We performed a multivariate logistic regression and adjusted the estimates for SAPSII and Pplat on ECMO implantation to investigate the association between time from intubation to ECMO. Variables entered into the multivariable model were defined a priori as possible confounding factors, regardless of their univariate p value, on the basis of published literature on ECMO and COVID-19. The results are expressed as odds ratios (ORs) and 95% confidence intervals (CIs). Two-tailed p values < 0.05 were considered statistically significant.
Finally, Kaplan-Meier plots were performed for variables that were significantly associated with survival and for those that seemed relevant based on the literature (e.g., the duration of MV before ECMO implantation, first wave vs. other waves, and whether the ECMO team was or was not in charge). All patients were censored at 90 days after ECMO. Univariable analysis of the factors associated with 90-day overall survival was performed using log-rank tests. Two-tailed p values < 0.05 were considered statistically significant. All analyses were performed using GraphPad Prism 6 for Windows (GraphPad Software, San Diego, CA, USA), and logistic regression was conducted using STATA version 16.1 (Stata Corp., College Station, TX, USA, 2007).
3. Results
Forty-one COVID-19 patients required ECMO in our ICU between March 2020 and January 2022. Thirty-nine required VV-ECMO in the setting of refractory COVID-19 associated-ARDS, and two required VA-ECMO in the context of refractory cardiogenic shock (including one myocarditis and one massive pulmonary embolism with thrombolysis failure). The median age (IQR) of the patients placed on ECMO was 57 (52–63) years. Their BMI was 28 (26–32) kg/m2, and their SAPS II score on admission was 57 (47–67). Thirteen (34%) patients were treated chronically for high blood pressure, while 14 (37%) were treated for diabetes, 14 (37%) were obese, and 10 (26%) had no comorbidities. The time from symptom presentation to hospital admission, the time from hospital to intermediate care (IMC), and the time from IMC to ICU were 5 (3–7) days, 0 (0–1) days, and 2 (0–4.5) days, respectively. Clinical characteristics, comorbidities, laboratory parameters, pre-ECMO and on-ECMO parameters, and outcomes are presented in Table 1. Pre-ECMO patients were ventilated using a controlled volume with protective ventilation (Vt 6.2 (5.7–6.7) mL of PBW) and an optimized PEEP level (12 (10–12) cmH2O) under neuromuscular blockers for the first 48 h. Patients had low compliance (24 (20–27) ml/cmH2O) and were severely hypoxemic with a P/F ratio of 9.5 (7.7–11.1) kPa. The Murray score was 3.5 (3.5–3.8), and the percentage of lung lesions on CT scans was 70% (60–75%). The number of prone positioning sessions per patient was 1 (1–2.5) before ECMO implantation.
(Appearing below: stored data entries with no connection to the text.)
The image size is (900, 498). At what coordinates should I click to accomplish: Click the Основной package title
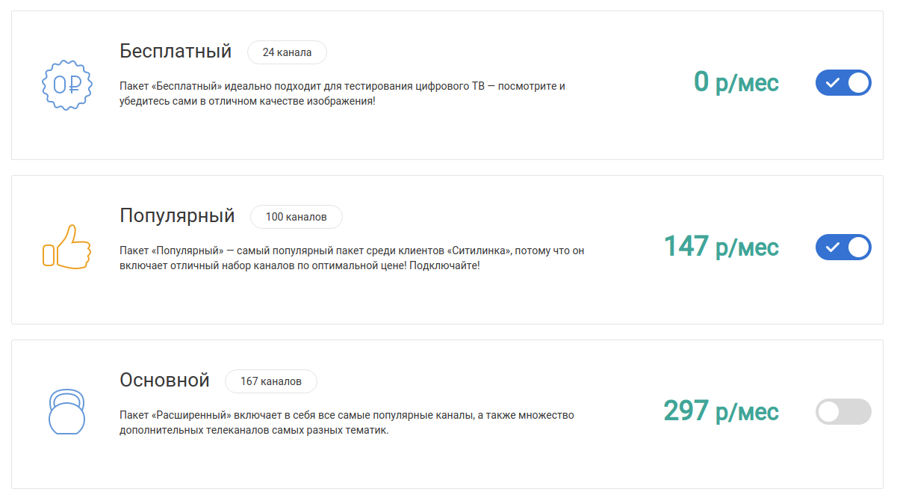click(164, 381)
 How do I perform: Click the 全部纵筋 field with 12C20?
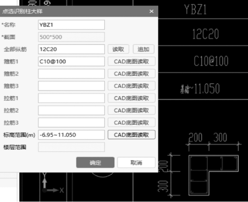pyautogui.click(x=71, y=49)
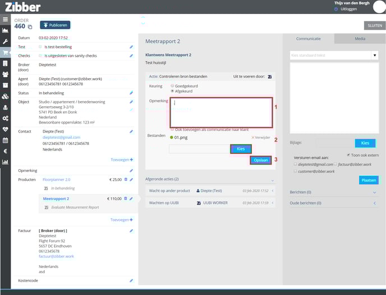
Task: Uncheck the 'Toon ook extern' checkbox
Action: click(348, 155)
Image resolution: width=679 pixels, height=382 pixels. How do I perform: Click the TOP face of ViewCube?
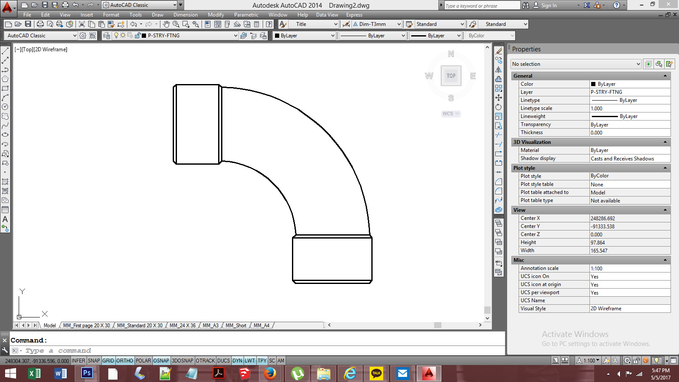[451, 76]

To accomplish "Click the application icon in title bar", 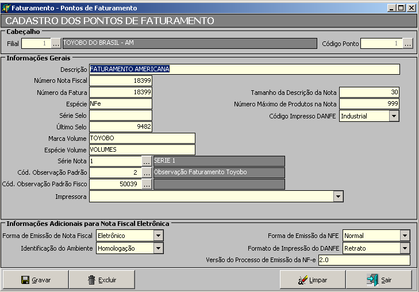I will [x=6, y=8].
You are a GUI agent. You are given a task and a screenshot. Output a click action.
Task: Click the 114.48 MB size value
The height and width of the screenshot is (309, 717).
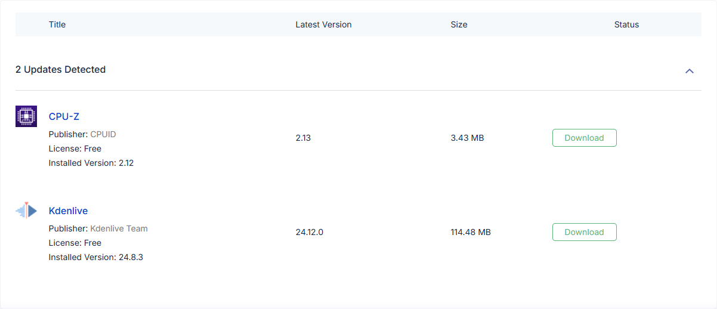471,232
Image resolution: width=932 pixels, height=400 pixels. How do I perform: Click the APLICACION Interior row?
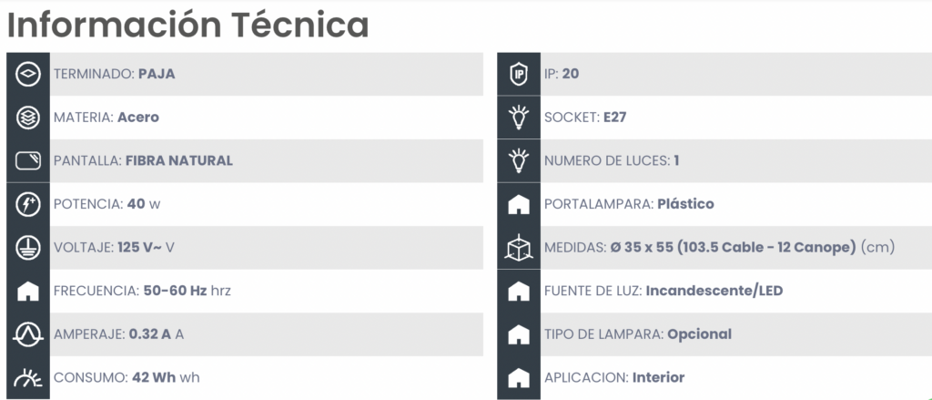point(714,378)
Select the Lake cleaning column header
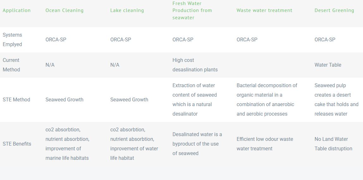 click(x=127, y=10)
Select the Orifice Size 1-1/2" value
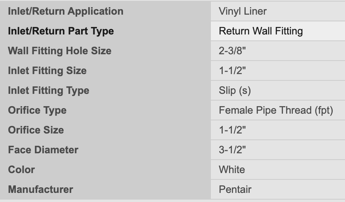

The total ventilation time (including NIV and MV) and MV time alone before ECMO were 7 (4–11) days and 4 (1–7) days, respectively, while the median time under ECMO was 20 (10–37) days, and the ICU and hospital lengths of stay were 36 (21–45) days and 45 (33–69) days, respectively. The 90-day survival rate for patients put on ECMO was 59%. Only two major adverse events occurred: one patient developed a massive cerebral hemorrhage without neurosurgical sanction, and the second patient experienced accidental decannulation during mobilization, which both led to death. The other deaths occurred after therapeutic withdrawal in the context of extensive pulmonary fibrosis or refractory septic shock.
The characteristics and differences between survivors and non-survivors are presented in Table 1. Survivors had significantly lower D-dimer values (1039 (726–1924) vs. 4302 [1925–9681] ng/mL, p = 0.01); shorter ventilation (MV + NIV) and MV times before ECMO (5.5 [1.3–9] vs. 9 [6.5–13.5) days, p < 0.01 and 1.6 (0.4–5.5) vs. 5.8 (5–8) days, p < 0.01, respectively); lower plateau pressures (28 (24–30) vs. 30 (28–32) cmH2O, p = 0.01); higher compliance (25 (21–32) vs. 22 (17–25) ml/cmH2O); and fewer prone sessions (1 (0–1) vs. 3 (1–4), p < 0.01) before ECMO implantation. On ECMO, survivors had significantly fewer prone sessions (1 (0–1) vs. 3 (1–4), p < 0.01), were more closely followed and monitored by the ECMO team (18 (75%) vs. 5 (21%)), and had lower sweep gas flows on the membrane (8 (7–10) vs. 9 (8–14) L/min, p = 0.041). Regarding COVID-19-related complications, survivors had a significantly lower incidence of pneumothorax (5 (21%) vs. 9 (53%)) than non-survivors (p = 0.03).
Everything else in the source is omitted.